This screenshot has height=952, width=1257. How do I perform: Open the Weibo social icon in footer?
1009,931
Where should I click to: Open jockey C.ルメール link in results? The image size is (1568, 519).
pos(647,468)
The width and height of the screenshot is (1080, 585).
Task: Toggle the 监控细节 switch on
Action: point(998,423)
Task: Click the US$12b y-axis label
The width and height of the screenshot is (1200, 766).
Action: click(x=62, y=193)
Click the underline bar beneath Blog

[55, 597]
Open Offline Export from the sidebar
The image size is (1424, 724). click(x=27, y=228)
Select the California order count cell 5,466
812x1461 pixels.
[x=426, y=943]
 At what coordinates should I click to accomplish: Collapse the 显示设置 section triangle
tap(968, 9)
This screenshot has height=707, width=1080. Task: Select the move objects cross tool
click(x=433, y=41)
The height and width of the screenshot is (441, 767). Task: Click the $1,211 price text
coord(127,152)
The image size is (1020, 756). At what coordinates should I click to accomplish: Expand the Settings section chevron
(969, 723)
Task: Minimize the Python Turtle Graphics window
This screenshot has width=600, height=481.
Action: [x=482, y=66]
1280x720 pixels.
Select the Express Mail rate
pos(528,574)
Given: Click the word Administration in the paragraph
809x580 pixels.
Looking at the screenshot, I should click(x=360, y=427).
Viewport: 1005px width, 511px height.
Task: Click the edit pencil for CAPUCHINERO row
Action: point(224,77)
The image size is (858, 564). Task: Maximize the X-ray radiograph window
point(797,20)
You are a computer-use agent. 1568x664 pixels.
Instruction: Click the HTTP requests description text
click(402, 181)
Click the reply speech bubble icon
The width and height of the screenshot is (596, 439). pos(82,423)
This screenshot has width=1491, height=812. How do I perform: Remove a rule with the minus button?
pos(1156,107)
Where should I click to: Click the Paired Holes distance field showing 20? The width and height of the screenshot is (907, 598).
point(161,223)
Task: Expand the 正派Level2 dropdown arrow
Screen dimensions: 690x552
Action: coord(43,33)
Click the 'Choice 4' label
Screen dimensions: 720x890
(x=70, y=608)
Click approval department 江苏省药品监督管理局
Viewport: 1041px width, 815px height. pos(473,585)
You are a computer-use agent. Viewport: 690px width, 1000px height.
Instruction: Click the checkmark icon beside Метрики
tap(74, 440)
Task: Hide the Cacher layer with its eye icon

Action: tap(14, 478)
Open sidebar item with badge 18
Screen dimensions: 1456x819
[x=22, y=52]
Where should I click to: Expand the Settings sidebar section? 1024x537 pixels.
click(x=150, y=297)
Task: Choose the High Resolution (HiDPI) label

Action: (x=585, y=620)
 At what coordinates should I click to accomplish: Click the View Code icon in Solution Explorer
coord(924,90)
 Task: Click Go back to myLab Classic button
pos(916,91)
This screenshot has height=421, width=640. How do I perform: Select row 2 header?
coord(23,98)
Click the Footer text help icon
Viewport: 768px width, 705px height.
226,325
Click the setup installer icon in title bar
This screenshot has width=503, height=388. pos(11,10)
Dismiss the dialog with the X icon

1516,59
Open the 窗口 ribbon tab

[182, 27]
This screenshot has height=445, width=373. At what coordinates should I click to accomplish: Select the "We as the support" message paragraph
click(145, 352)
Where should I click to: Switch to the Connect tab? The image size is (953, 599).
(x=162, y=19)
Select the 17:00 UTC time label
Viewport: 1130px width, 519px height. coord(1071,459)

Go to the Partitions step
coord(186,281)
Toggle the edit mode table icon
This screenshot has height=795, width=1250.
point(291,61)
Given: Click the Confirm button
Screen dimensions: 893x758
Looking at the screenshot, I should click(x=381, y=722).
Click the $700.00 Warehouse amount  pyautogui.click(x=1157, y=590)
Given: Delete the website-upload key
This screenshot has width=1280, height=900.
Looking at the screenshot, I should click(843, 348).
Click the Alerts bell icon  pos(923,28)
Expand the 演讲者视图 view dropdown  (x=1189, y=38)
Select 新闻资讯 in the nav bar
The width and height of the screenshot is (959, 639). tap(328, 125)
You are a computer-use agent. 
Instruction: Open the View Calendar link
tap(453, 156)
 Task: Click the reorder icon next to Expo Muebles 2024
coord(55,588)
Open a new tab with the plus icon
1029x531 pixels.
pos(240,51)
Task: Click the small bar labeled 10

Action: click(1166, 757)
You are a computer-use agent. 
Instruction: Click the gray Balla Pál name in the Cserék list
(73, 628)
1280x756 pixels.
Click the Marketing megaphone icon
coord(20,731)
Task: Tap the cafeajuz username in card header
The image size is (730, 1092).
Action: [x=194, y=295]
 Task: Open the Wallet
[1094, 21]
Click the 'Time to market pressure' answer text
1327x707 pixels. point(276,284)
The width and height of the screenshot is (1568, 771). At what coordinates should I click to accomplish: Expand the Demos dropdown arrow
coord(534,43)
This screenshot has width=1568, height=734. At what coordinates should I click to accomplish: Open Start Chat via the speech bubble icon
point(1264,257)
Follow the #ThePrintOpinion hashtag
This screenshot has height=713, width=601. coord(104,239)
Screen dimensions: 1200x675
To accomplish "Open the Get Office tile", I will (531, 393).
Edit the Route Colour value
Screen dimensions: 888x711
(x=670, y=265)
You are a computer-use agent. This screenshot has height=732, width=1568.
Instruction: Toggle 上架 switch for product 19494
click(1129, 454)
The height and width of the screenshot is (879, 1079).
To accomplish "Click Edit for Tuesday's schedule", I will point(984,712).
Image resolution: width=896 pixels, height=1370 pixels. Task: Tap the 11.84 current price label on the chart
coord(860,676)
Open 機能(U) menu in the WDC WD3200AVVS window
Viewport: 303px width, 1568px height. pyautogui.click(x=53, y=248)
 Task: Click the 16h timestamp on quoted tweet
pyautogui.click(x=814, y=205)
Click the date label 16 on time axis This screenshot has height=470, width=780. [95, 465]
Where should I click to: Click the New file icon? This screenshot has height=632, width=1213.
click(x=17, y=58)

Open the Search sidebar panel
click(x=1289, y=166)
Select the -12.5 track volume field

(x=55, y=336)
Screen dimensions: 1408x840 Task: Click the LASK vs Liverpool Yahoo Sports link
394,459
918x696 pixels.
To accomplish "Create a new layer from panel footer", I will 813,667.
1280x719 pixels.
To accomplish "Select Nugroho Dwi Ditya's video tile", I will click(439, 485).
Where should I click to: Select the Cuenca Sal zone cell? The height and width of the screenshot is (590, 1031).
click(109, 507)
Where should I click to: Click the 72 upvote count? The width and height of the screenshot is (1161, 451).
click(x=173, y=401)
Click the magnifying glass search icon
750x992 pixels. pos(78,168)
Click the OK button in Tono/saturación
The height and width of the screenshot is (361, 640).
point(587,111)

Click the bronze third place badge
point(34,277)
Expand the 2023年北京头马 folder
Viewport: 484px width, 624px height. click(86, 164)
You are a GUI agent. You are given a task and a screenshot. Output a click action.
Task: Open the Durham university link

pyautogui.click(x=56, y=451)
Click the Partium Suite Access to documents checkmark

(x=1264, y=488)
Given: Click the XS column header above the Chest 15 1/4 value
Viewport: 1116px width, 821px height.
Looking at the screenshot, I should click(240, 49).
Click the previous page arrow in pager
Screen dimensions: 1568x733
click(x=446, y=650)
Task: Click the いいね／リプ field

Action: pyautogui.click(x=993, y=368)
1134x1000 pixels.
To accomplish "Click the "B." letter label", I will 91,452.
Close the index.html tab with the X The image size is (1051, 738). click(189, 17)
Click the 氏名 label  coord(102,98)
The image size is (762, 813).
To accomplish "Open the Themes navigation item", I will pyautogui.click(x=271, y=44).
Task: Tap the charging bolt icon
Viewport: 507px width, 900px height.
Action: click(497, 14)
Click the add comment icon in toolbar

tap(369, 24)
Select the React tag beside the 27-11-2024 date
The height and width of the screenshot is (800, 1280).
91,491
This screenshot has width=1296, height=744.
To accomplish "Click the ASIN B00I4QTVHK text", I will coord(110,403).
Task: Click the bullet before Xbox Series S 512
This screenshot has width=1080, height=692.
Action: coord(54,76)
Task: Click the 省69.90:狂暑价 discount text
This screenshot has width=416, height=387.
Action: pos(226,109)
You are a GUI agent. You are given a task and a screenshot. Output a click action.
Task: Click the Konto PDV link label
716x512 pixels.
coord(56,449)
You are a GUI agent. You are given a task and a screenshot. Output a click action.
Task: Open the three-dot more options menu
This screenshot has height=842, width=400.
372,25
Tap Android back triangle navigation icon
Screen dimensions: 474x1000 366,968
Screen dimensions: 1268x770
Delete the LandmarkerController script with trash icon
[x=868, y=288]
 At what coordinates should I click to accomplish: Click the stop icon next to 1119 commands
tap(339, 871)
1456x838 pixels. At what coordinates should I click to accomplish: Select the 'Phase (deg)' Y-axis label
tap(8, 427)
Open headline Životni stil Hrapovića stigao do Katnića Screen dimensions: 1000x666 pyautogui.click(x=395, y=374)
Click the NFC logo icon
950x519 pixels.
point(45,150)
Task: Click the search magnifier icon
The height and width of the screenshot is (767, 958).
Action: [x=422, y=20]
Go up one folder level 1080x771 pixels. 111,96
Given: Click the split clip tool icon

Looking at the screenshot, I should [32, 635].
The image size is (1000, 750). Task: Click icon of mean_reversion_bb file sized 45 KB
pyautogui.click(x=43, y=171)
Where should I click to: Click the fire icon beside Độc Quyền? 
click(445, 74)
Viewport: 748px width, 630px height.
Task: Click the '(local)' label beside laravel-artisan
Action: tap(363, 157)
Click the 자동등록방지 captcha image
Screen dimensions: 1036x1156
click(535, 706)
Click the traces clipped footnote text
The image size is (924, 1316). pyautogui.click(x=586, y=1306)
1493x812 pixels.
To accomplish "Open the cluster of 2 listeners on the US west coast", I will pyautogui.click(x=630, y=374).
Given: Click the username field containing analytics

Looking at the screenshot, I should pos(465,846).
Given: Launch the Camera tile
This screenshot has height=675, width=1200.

=-=-=-=-=

» EXERCISE BRIEF: Show each line of the material where the word "computer" occurs.

» OUTPUT FOR THIS EXERCISE:
You are a computer-use agent. 1568x664 pixels.
You are a computer-use agent. Viewport: 690px width, 1000px height.
You are a computer-use agent. 
You are a computer-use agent. 
You are a computer-use agent. This screenshot has height=732, width=1568.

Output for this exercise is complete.